• Problem description: Give back the entries exactly, ending with the "Task: Zoom in on the Gantt timeline" line.

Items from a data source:
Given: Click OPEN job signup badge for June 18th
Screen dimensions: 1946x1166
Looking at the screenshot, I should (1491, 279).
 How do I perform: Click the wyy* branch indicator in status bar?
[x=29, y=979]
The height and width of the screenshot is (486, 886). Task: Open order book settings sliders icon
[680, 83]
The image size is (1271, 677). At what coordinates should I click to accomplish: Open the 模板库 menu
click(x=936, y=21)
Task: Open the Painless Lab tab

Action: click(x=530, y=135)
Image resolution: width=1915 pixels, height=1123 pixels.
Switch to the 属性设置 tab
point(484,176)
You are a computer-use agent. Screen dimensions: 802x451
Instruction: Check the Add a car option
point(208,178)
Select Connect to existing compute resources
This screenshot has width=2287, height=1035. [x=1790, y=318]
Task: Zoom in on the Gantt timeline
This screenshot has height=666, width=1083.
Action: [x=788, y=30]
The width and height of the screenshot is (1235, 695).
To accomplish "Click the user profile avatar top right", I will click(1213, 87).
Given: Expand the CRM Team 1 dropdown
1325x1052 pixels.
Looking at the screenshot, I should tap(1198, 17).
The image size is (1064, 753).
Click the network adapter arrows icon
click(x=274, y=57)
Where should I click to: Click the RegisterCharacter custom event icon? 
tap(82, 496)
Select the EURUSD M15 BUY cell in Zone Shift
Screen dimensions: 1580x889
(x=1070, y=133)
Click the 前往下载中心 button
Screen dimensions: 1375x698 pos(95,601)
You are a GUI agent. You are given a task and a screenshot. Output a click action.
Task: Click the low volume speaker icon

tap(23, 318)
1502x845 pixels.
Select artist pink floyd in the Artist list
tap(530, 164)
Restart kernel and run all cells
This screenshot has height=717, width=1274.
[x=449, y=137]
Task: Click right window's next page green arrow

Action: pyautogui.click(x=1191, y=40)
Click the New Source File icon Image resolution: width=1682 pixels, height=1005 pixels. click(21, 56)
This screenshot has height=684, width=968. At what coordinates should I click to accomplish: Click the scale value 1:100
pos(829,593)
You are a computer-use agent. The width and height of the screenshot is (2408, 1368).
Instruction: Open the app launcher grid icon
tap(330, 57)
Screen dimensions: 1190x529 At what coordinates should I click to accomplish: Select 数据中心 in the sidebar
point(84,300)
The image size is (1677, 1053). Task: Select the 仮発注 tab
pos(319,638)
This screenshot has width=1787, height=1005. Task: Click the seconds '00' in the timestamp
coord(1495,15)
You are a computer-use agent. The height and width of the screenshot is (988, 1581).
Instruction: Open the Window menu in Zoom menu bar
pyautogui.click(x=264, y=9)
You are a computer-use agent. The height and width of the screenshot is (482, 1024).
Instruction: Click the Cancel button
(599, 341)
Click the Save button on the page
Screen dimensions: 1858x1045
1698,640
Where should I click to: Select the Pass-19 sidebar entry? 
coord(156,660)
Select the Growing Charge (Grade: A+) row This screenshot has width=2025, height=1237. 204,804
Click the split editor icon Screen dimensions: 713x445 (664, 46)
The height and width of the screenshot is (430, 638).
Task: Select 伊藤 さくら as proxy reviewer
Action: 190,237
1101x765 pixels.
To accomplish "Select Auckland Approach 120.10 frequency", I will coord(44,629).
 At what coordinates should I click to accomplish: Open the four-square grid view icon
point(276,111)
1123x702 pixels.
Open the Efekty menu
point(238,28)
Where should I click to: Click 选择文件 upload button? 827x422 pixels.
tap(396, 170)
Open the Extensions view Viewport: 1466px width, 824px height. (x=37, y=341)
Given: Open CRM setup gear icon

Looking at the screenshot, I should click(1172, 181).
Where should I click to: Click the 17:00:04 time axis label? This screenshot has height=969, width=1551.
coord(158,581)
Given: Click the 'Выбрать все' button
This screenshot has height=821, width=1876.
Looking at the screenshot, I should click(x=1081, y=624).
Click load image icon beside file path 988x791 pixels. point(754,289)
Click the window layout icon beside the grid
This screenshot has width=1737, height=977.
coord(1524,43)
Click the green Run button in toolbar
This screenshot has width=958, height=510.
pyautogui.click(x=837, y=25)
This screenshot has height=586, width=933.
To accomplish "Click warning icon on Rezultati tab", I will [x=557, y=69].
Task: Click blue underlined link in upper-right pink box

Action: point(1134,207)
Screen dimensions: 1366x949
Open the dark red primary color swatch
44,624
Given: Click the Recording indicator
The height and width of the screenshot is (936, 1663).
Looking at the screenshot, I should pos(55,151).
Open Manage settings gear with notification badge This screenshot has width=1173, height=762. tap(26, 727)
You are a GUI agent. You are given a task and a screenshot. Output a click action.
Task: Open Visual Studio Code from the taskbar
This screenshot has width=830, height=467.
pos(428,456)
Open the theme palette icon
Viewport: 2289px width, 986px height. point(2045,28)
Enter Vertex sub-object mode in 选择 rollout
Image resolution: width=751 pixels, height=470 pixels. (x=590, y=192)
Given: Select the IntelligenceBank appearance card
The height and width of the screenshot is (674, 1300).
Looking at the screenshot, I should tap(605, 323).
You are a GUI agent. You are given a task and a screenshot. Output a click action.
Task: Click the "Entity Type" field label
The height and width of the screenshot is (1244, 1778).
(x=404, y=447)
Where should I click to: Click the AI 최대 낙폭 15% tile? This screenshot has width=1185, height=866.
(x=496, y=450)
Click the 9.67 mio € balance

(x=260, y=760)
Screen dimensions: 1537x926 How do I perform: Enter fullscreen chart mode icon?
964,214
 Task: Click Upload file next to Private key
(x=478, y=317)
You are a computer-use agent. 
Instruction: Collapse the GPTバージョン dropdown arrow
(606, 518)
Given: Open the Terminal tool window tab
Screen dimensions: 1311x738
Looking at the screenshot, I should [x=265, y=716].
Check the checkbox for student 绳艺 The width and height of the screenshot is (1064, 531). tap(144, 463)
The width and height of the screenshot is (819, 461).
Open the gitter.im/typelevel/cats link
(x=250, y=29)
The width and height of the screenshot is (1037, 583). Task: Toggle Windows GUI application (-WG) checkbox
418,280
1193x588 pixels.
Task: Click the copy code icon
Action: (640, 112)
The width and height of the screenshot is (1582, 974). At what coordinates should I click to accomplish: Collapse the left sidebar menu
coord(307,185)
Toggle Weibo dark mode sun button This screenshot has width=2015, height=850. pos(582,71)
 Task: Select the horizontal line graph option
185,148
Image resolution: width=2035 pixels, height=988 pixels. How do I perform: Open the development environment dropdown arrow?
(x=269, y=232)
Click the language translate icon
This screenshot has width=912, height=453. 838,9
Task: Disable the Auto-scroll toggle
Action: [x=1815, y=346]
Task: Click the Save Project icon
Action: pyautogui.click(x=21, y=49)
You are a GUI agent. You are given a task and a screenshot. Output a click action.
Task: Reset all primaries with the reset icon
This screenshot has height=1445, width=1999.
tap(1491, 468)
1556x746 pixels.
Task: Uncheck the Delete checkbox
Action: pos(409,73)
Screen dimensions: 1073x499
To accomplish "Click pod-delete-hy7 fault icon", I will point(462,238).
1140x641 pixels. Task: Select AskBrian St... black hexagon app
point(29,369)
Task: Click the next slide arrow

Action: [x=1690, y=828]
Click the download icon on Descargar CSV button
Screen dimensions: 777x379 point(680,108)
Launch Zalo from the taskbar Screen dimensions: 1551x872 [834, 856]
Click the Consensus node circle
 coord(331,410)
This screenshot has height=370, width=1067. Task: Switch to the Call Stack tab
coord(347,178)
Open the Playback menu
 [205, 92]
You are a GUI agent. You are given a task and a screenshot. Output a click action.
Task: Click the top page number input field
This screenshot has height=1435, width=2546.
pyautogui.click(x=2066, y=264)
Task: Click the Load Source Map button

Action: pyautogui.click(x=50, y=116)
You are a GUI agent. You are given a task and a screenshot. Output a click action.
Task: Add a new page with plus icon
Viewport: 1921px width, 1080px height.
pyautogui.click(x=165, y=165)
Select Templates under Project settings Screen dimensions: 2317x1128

• Answer to this task:
Given: Click OPEN job signup badge for June 18th
Screen dimensions: 1946x1166
Looking at the screenshot, I should (1491, 279).
 How do I perform: Click the wyy* branch indicator in status bar?
[x=29, y=979]
The height and width of the screenshot is (486, 886). Task: Open order book settings sliders icon
[680, 83]
The image size is (1271, 677). At what coordinates should I click to accomplish: Open the 模板库 menu
click(x=936, y=21)
Task: Open the Painless Lab tab

Action: click(x=530, y=135)
Image resolution: width=1915 pixels, height=1123 pixels.
Switch to the 属性设置 tab
point(484,176)
You are a computer-use agent. Screen dimensions: 802x451
Instruction: Check the Add a car option
point(208,178)
Select Connect to existing compute resources
This screenshot has width=2287, height=1035. [x=1790, y=318]
Task: Zoom in on the Gantt timeline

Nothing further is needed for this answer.